Since A is an integer, it follows that 50+B divides 50B. Well, 50+B also divides 50(50+B) = 2500+50B, so in fact 50+B must divide 2500. Remembering that B is a 3-digit number yields just three possible values of B: 200, 450 and 575. Substituting back into the equation above yields corresponding values for A of 40, 45 and 46 respectively.

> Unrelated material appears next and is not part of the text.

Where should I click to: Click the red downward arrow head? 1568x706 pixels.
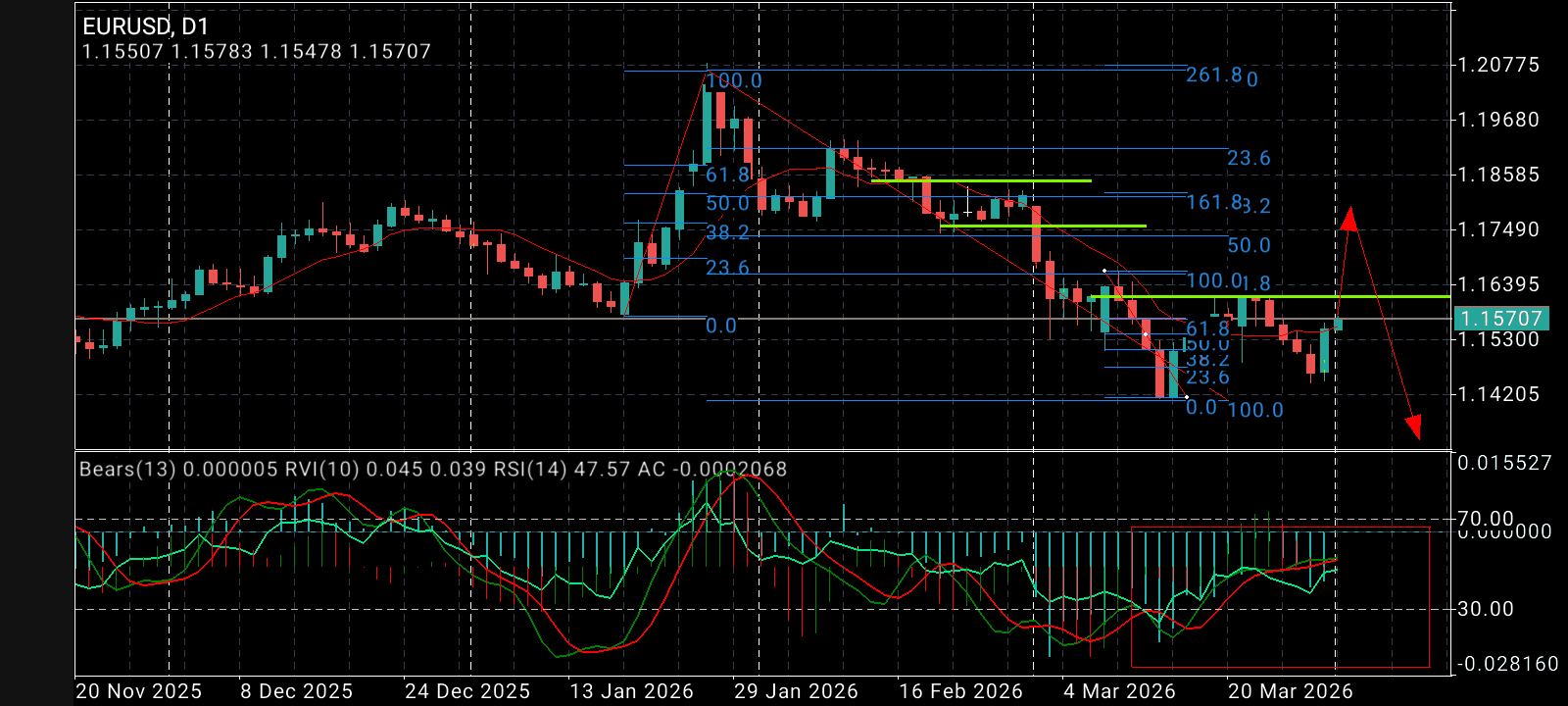tap(1413, 427)
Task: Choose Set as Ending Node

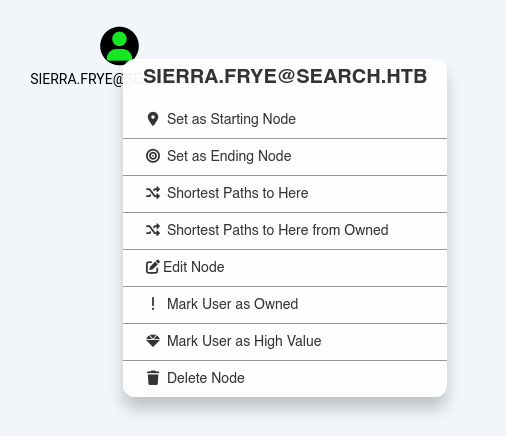Action: 285,157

As a final check, we do indeed have

40 increased by 200% = 200 reduced by 40% = 120,

45 increased by 450% = 450 reduced by 45% = 247.5,

46 increased by 575% = 575 reduced by 46% = 310.5.

Therefore the set of possible pairs (A, B) is (40, 200), (45, 450), (46, 575).

A beautiful problem, borne out of a natural question that anyone fluent in percentages might ask themselves.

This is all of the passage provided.